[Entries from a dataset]
━━━━━━━━━━━━━━━━━━━━━━━━━━━━━━
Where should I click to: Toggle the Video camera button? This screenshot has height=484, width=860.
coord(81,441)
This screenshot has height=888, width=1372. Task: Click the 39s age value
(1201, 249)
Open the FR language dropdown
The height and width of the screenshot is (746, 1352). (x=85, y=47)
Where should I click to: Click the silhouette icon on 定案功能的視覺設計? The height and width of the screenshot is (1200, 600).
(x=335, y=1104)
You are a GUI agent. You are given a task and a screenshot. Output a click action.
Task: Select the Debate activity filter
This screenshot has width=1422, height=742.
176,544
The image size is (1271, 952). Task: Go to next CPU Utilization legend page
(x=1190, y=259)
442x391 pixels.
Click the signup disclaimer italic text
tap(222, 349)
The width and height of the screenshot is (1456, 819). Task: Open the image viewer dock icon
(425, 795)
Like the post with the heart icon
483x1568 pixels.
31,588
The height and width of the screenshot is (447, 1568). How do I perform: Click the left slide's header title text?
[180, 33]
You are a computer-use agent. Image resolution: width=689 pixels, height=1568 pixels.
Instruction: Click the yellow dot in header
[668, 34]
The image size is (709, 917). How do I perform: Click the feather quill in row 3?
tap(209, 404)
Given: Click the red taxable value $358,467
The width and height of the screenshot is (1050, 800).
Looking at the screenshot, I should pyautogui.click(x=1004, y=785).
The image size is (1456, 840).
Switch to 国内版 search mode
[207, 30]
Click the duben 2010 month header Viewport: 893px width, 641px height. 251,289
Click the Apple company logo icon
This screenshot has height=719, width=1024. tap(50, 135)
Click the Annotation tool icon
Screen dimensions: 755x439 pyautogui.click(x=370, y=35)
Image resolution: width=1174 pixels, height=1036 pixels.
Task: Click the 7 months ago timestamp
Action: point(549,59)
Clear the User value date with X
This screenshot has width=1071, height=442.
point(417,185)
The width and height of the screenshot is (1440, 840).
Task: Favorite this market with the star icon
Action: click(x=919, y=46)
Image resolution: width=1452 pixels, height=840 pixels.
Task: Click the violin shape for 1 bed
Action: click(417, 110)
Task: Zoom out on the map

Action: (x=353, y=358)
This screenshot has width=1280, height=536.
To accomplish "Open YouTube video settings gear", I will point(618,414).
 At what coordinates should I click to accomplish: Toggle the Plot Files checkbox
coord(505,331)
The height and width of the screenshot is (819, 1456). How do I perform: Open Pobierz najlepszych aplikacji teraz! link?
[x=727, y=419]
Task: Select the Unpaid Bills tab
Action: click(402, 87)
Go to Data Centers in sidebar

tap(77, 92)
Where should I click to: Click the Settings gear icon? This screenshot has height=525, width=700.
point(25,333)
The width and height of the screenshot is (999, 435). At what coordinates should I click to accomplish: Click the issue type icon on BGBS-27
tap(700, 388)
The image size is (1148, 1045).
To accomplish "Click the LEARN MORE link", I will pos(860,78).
━━━━━━━━━━━━━━━━━━━━━━━━━━━━━━
[AIM OF THE TASK]
Write out all of the entries above, exactly as they appear, line for line.

[THE OUTPUT]
Where should I click to: Toggle the Video camera button? This screenshot has height=484, width=860.
coord(81,441)
This screenshot has height=888, width=1372. Task: Click the 39s age value
(1201, 249)
Open the FR language dropdown
The height and width of the screenshot is (746, 1352). (x=85, y=47)
Where should I click to: Click the silhouette icon on 定案功能的視覺設計? The height and width of the screenshot is (1200, 600).
(x=335, y=1104)
You are a GUI agent. You are given a task and a screenshot. Output a click action.
Task: Select the Debate activity filter
This screenshot has width=1422, height=742.
176,544
The image size is (1271, 952). Task: Go to next CPU Utilization legend page
(x=1190, y=259)
442x391 pixels.
Click the signup disclaimer italic text
tap(222, 349)
The width and height of the screenshot is (1456, 819). Task: Open the image viewer dock icon
(425, 795)
Like the post with the heart icon
483x1568 pixels.
31,588
The height and width of the screenshot is (447, 1568). How do I perform: Click the left slide's header title text?
[180, 33]
You are a computer-use agent. Image resolution: width=689 pixels, height=1568 pixels.
Instruction: Click the yellow dot in header
[668, 34]
The image size is (709, 917). How do I perform: Click the feather quill in row 3?
tap(209, 404)
Given: Click the red taxable value $358,467
The width and height of the screenshot is (1050, 800).
Looking at the screenshot, I should pyautogui.click(x=1004, y=785).
The image size is (1456, 840).
Switch to 国内版 search mode
[207, 30]
Click the duben 2010 month header Viewport: 893px width, 641px height. 251,289
Click the Apple company logo icon
This screenshot has height=719, width=1024. tap(50, 135)
Click the Annotation tool icon
Screen dimensions: 755x439 pyautogui.click(x=370, y=35)
Image resolution: width=1174 pixels, height=1036 pixels.
Task: Click the 7 months ago timestamp
Action: point(549,59)
Clear the User value date with X
This screenshot has width=1071, height=442.
point(417,185)
The width and height of the screenshot is (1440, 840).
Task: Favorite this market with the star icon
Action: click(x=919, y=46)
Image resolution: width=1452 pixels, height=840 pixels.
Task: Click the violin shape for 1 bed
Action: click(417, 110)
Task: Zoom out on the map

Action: (x=353, y=358)
This screenshot has width=1280, height=536.
To accomplish "Open YouTube video settings gear", I will point(618,414).
 At what coordinates should I click to accomplish: Toggle the Plot Files checkbox
coord(505,331)
The height and width of the screenshot is (819, 1456). How do I perform: Open Pobierz najlepszych aplikacji teraz! link?
[x=727, y=419]
Task: Select the Unpaid Bills tab
Action: click(402, 87)
Go to Data Centers in sidebar

tap(77, 92)
Where should I click to: Click the Settings gear icon? This screenshot has height=525, width=700.
point(25,333)
The width and height of the screenshot is (999, 435). At what coordinates should I click to accomplish: Click the issue type icon on BGBS-27
tap(700, 388)
The image size is (1148, 1045).
To accomplish "Click the LEARN MORE link", I will pos(860,78).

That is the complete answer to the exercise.